Der Roman „Acqua alta“ von der Seglerin und Schriftstellerin Isabelle Autissier enthält wunderbare atmosphärische Beschreibungen von Venedig und der Lagune. Aber nicht nur deswegen ist dies auch ein romantisches Buch. Dies ist der Plot: Venedig wird von den Wassermassen eines „Acqua alta“ zerstört und verschlungen, dies ist ein besonders starkes, winterliches Hochwasser in der Lagune. Denn dass Venedig allmählich versinkt, ist ja schon lange klar. Gleichzeitig sorgt diese Tatsache für einen Familien- und Generationenkonflikt. Guido Malegatti ist ein Emporkömmling, der es vom Bauunternehmer zum Stadtrat in Venedig gebracht hat.

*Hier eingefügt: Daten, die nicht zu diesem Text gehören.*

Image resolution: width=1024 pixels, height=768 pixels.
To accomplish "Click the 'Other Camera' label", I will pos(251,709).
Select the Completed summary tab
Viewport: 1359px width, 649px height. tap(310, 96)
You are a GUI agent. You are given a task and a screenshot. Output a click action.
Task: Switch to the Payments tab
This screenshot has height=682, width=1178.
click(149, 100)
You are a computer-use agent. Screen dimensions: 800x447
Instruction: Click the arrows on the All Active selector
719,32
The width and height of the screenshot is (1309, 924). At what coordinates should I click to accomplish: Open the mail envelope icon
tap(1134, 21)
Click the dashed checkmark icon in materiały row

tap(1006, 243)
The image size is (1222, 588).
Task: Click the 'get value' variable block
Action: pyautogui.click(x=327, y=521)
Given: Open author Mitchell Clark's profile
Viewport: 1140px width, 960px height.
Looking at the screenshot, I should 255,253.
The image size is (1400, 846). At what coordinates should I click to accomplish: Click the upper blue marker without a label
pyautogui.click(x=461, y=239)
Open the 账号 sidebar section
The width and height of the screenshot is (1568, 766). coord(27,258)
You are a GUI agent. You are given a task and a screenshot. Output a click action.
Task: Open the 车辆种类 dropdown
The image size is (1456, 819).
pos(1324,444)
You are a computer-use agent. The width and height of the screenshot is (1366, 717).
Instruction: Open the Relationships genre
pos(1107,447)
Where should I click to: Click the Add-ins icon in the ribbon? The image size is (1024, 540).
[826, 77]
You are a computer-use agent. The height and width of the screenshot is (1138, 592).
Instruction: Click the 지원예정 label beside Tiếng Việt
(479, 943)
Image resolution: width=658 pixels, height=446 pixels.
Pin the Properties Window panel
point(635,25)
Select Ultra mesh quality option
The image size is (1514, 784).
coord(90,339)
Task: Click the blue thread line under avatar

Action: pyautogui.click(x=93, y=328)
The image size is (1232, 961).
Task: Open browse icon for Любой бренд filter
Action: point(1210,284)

Er setzt voll auf die möglichst breite touristische Ausbeutung Venedigs und will den Umweltproblemen mit monumentaler, moderner Technik Herr werden – das Symbol dafür ist das gigantische und umstrittene Sperrwerk an der Einfahrt zur Lagune, „Mose“. Seine 17-jährige Tochter Léa widmet ihre ganze Energie der Rettung der Stadt, vor dem wild wucherndem Tourismus und den zerstörerischen Natureinflüssen – und wird so zur Gegnerin ihres Vaters. Zwischen den beiden steht, zunächst unentschlossen, die Mutter. Sie stammt aus einer uralten venezianischen Familie und trauert vor allem den alten, längst vergangenen Zeiten nach.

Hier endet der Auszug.